Stream: Beginner Questions

Topic: Without loss of generality


view this post on Zulip Chris_Y (Jun 27 2023 at 14:35):

Hi everyone,

My goal is the following:
I can use an existing theorem to show there exist odd positive integers x, y and z such that n = x^2+y^2+z^2 if n mod 8 = 3. However, I'd like to assume without loss of generality that x >= y >= z. This assumption is not given in the original theorem, I wonder if there is any efficient way to do this.

Thank you so much for the help!

view this post on Zulip Manuel Eberl (Jun 27 2023 at 15:09):

The easiest way I see is to rewrite it as n = sum_list (map (λx. x^2) [x,y,z]) and then show that this is the same as sum_list (map (λx. x^2) (sort [x,y,z])) and then obtain values a, b, c such that [a,b,c] = sort [x,y,z].
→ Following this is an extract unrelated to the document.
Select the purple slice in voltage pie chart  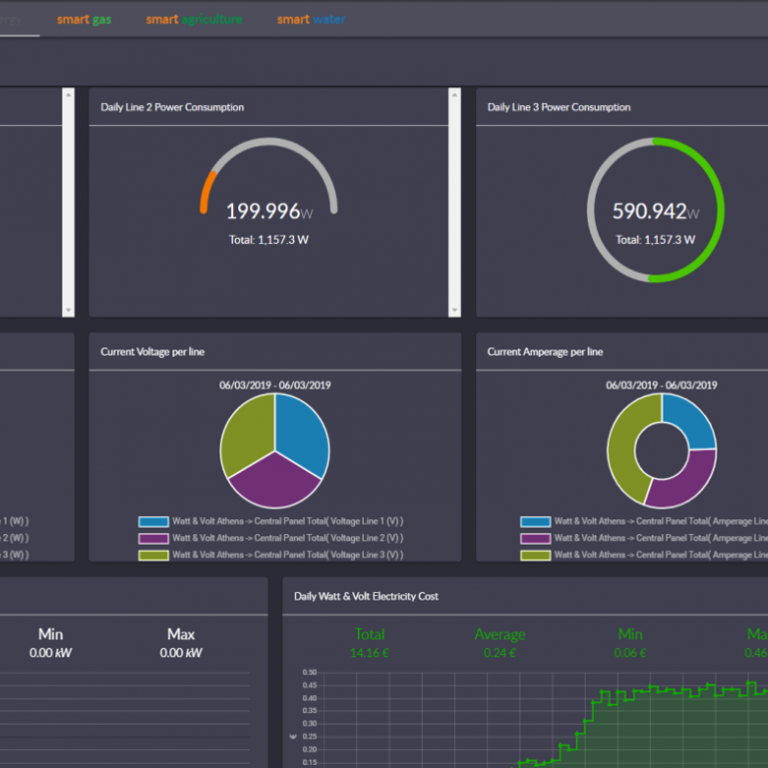click(x=275, y=482)
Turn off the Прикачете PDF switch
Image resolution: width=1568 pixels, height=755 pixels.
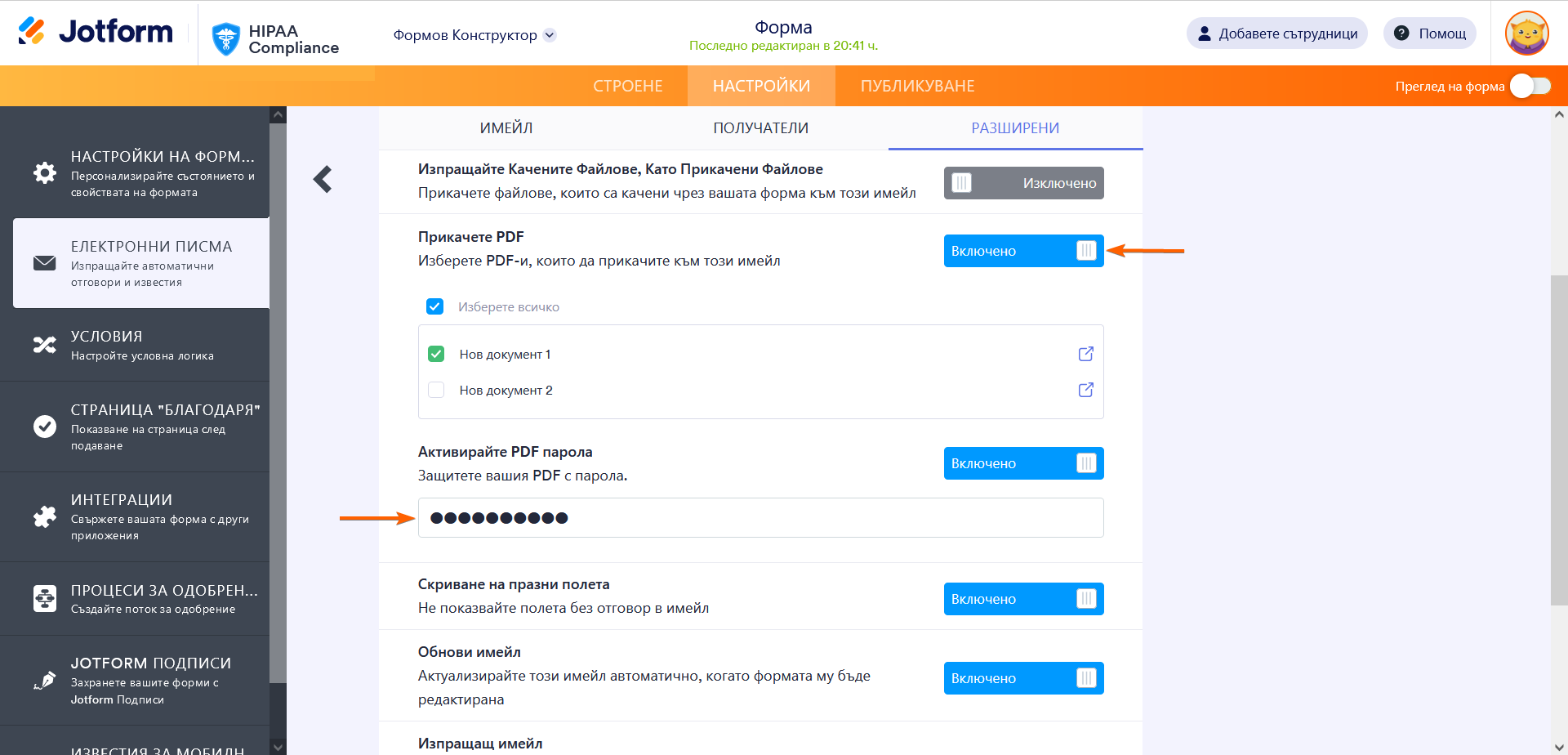[x=1023, y=251]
view this post on Zulip Manuel Eberl (Jun 27 2023 at 15:10):

Each of those steps should be doable with a few suitable library lemmas and help from sledgehammer. But depending on how much experience you have with Isabelle it could still be a bit tricky, so feel free to ask if you are stuck with any particular step.

view this post on Zulip Manuel Eberl (Jun 27 2023 at 15:10):

(might be sensible to go through multisets to justify that the two sets are the same)

view this post on Zulip Manuel Eberl (Jun 27 2023 at 15:11):

alternatively you could of course just do a case distinction; that should also work

view this post on Zulip Manuel Eberl (Jun 27 2023 at 15:12):

That is, proving the stronger version of the theorem from the weaker one with a by (cases "x ≤ y"; cases "y ≤ z"; cases "x ≤ z") (auto simp: algebra_simps) or something like that (not sure if that's enough).